Sob a ótica liberal, não há absolutamente nada de errado em comprar ou usar uma bolsa de R$ 10 mil. A liberdade de consumir, de adquirir, de preferir e de ostentar faz parte do conjunto de direitos individuais de qualquer cidadão em uma sociedade livre. O problema aqui não está na bolsa, mas na tentativa de usufruir seletivamente dos frutos do sistema que se critica de forma tão veemente.

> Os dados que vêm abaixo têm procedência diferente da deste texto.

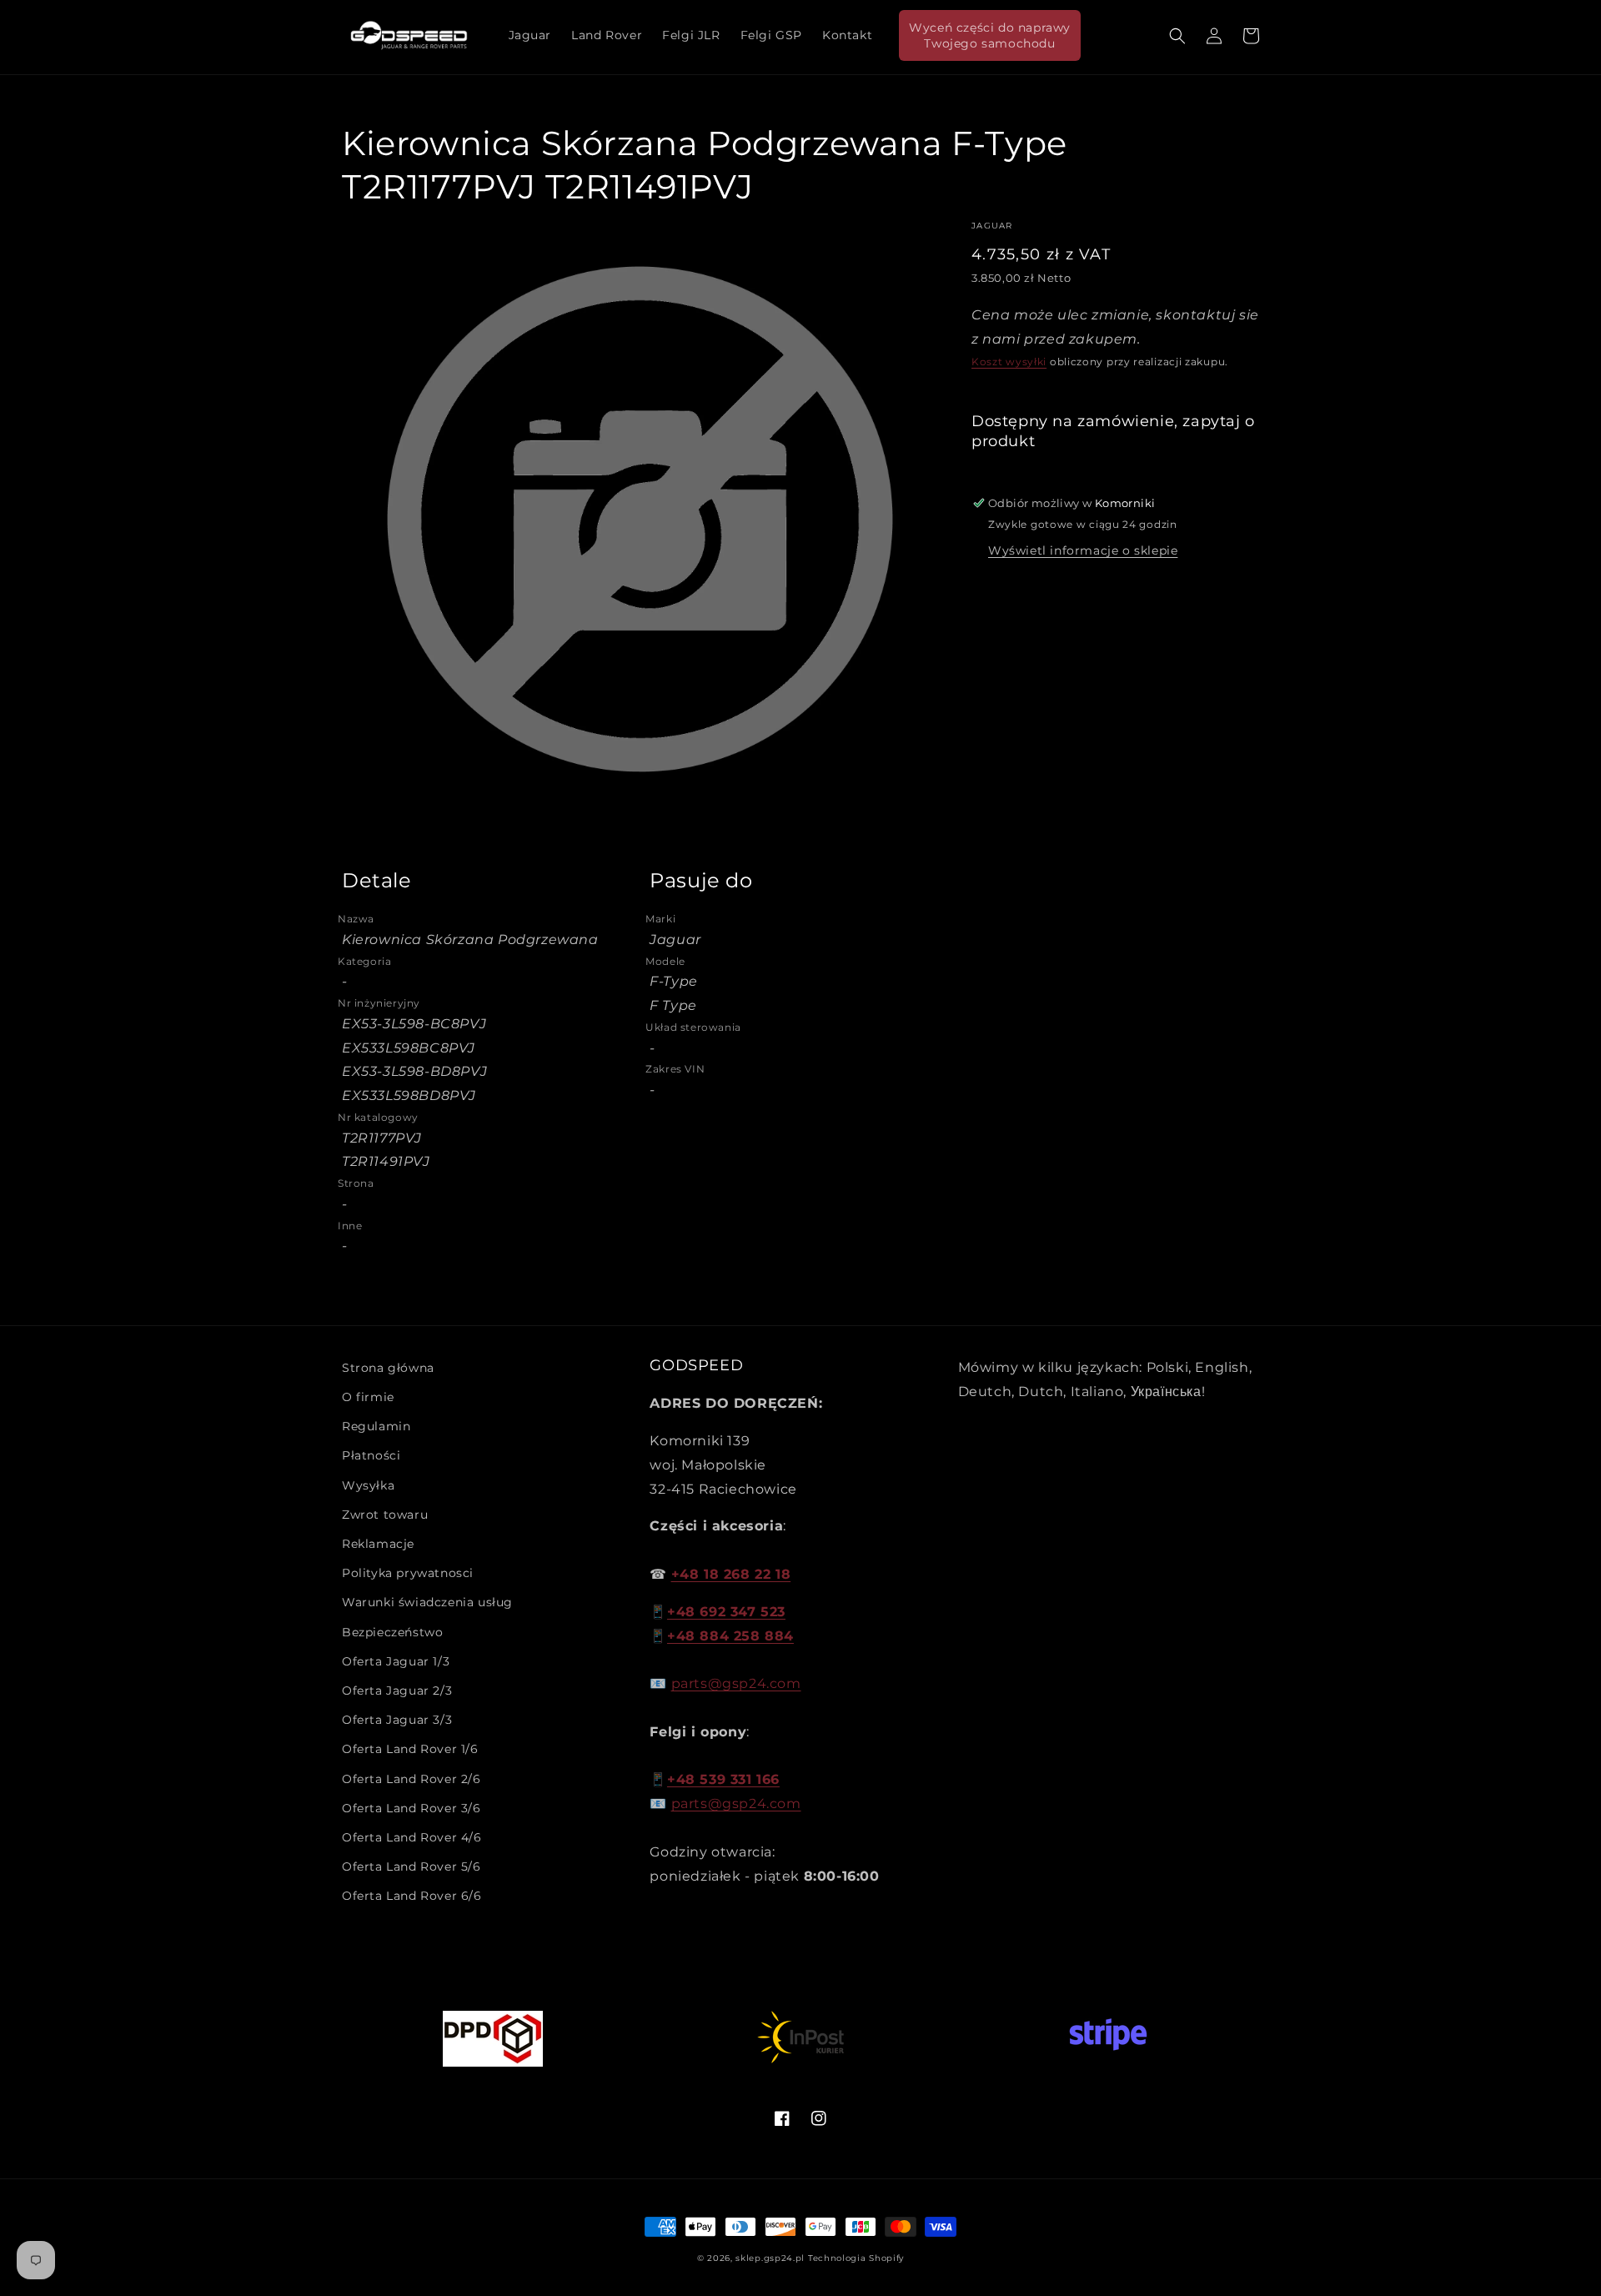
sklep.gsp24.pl (771, 2258)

Erika Hilton não foi criticada por seu gosto pessoal ou por seu poder de compra — foi criticada por simbolizar, mais uma vez, a hipocrisia típica de uma esquerda que prega o fim do capital enquanto se apoia sobre ele para manter sua própria projeção política e social.
A incoerência não é apenas estética — é moral e ideológica. Ao negar, na teoria, os mecanismos que possibilitam a mobilidade social, a liberdade de mercado e o consumo diferenciado, a deputada fecha os olhos para o fato de que o capitalismo, com todas as suas imperfeições, é o único sistema que historicamente produziu riqueza em escala, promoveu inovação tecnológica e permitiu a ascensão de milhões de pessoas ao redor do mundo. Não é à toa que, mesmo nas economias mais socializantes, os símbolos de sucesso pessoal continuam sendo marcas produzidas por empreendedores, designers, engenheiros e comerciantes — e não por comitês populares ou estatais.
O progressismo identitário, do qual Erika é uma das representantes mais midiáticas, tenta frequentemente operar uma engenharia discursiva em que o consumo de luxo é visto como uma forma de reparação simbólica ou afirmação política de minorias. Mas esse raciocínio é frágil: ninguém precisa justificar seu consumo — e muito menos usá-lo como instrumento de luta de classes ou de combate ideológico. A verdade é mais simples: Erika, como qualquer outra pessoa, tem o direito de comprar o que quiser. Mas isso exige o reconhecimento explícito de que o sistema que permite tal liberdade é justamente aquele que ela afirma combater.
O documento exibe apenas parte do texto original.